About short URL and its implementation

  Peter        2012-07-02 07:15:09       34,888        2         

Introduction

URL shortening is a kind of technique to convert a long URL to a short URL. There are many companies now providing this kind of service, we now take Google's URL shortener service http://goo.gl/ as an example.

First we navigate to http://goo.gl/, then we enter a random URL into the text field, here we use http://www.url-to-be-shortened.com as the input, it will return us an shortened URL : http://goo.gl/ZSVMM.

URL Parsing

When we type http://goo.gl/ZSVMM in browser address bar, the DNS server will first parse the IP address of http://goo.gl/. After the DNS server gets the IP address (For example : 74.125.225.72). it will send a HTTP GET request to the server with this IP address, and the server will search ZSVMM after receiving the request. After finding the long URL http://www.url-to-be-shortened.com ZSVMM maps to, it will send the request to the long URL with a HTTP 301 response. Then the long URL is accessed.
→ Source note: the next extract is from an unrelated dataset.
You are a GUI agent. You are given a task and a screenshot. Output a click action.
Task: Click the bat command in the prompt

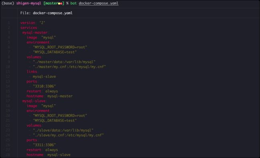[74, 3]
What's inside a short URL?

To get short URL, we need a mapping function f X->Y and this mapping function must have two features:
  1. If x1 != x2, then f(x1) != f(x2)
  2. For every y, there is one and only one x which makes f(x)=y

Any linear function such as f(x)=2x fulfills these two requirements.

How is the URL shortening technique implemented?

Usually the length of short URL is 6 characters, each character is one of [a-zA-Z0-9], a total of 62 characters. So if the length is 6, there will be 62^6 ~= 56.8 billion combinations. It's enough for most of cases. In Google's URL shortener service, the length of short URL is 5, there are around 900 million combinations.

Assume we use a database to store the long URL and the short URL mappings, then we can have a table LongToShortUR which may have three fields.

  • ID : int auto_increment
  • LURL : varchar //Long URL
  • SURL varchar //Short URL

Now what we need to do is to get the unique short URL from the long URL.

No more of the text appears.